━━ Provided material ━━

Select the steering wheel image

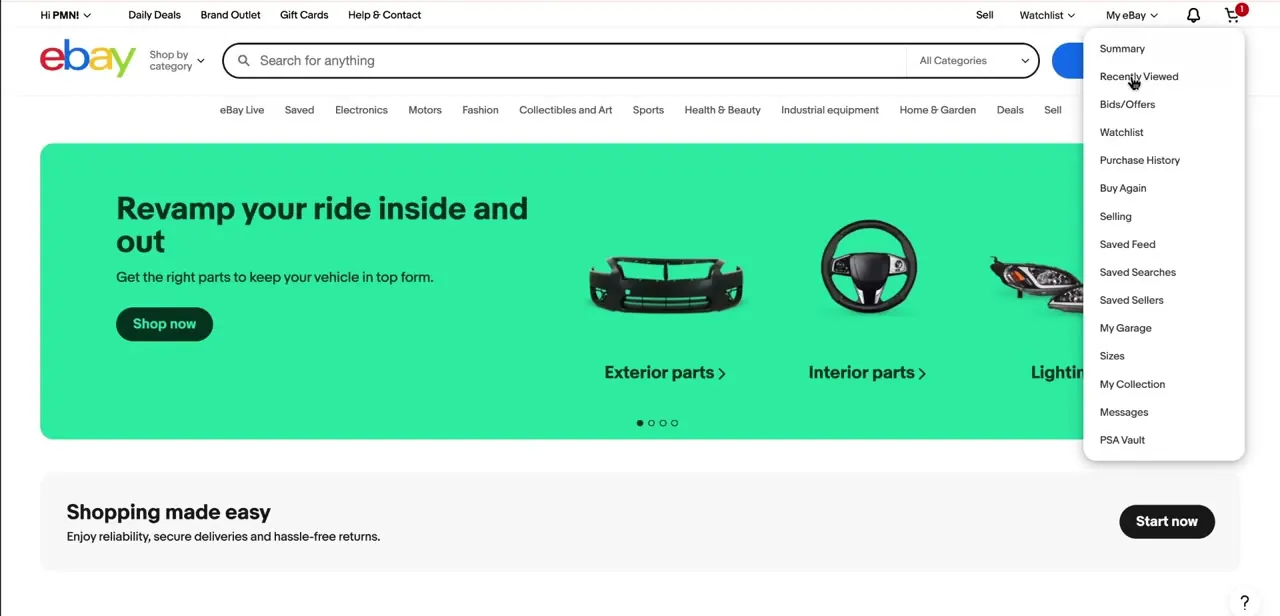pyautogui.click(x=868, y=266)
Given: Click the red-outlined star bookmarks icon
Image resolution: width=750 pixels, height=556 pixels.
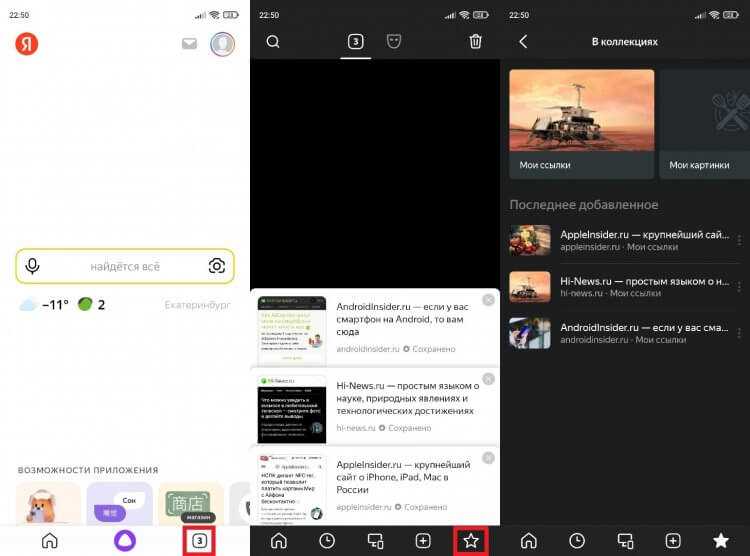Looking at the screenshot, I should 471,540.
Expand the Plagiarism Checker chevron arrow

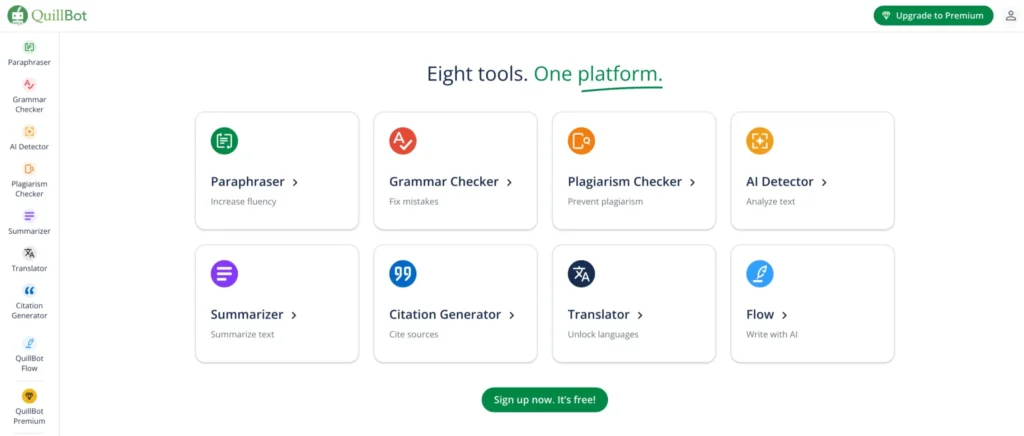[x=693, y=183]
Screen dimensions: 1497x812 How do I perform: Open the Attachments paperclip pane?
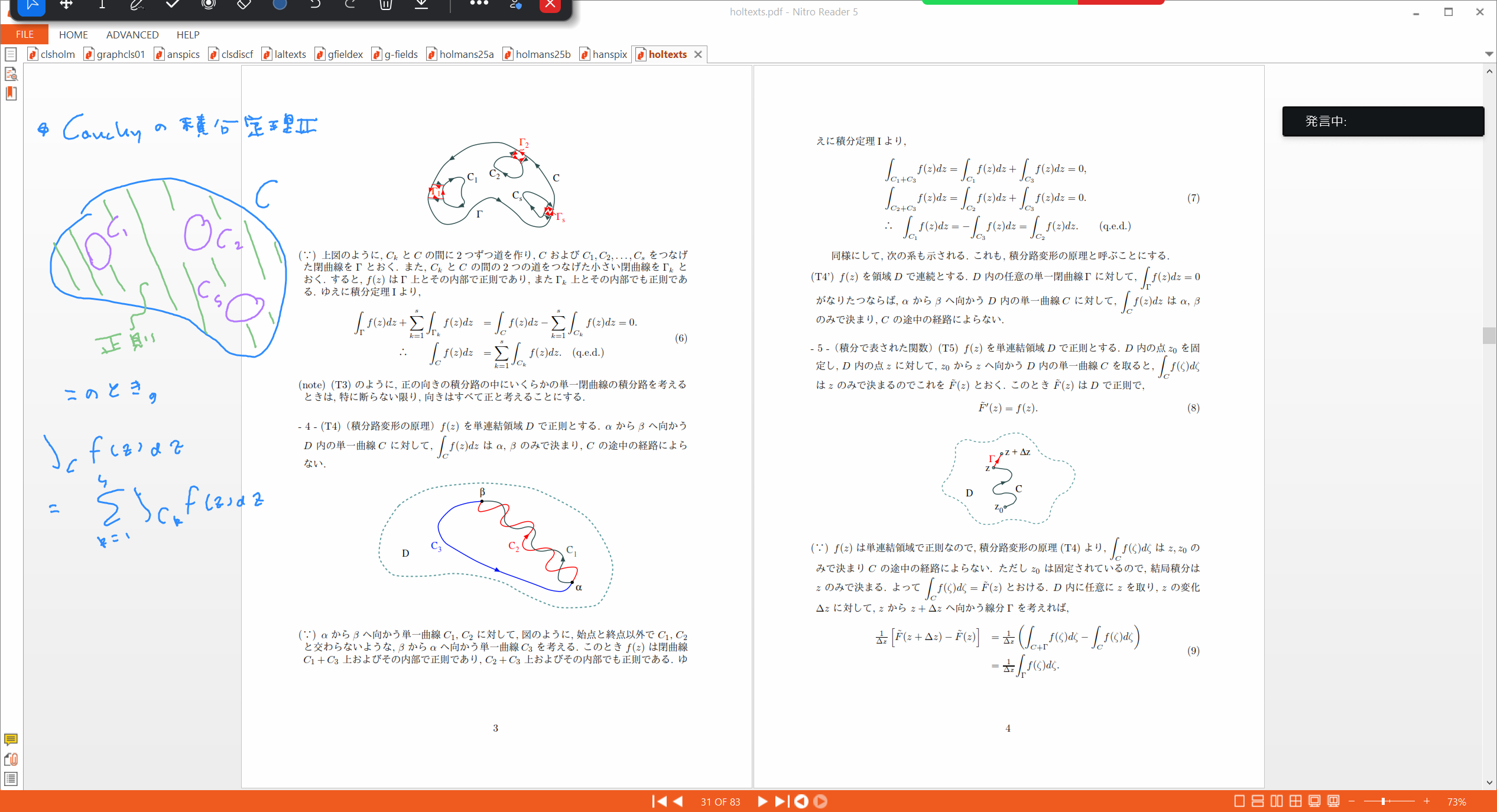(11, 759)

━━━

**Stated goal**. Starting at the line that contains "Expand the Plagiarism Checker chevron arrow" and ending at the final line above, give those lines as a numbered list. Skip blank lines and leave the pictures out.

**Solution for this problem**.
1. Expand the Plagiarism Checker chevron arrow
2. [x=693, y=183]
3. Screen dimensions: 1497x812 How do I perform: Open the Attachments paperclip pane?
4. (11, 759)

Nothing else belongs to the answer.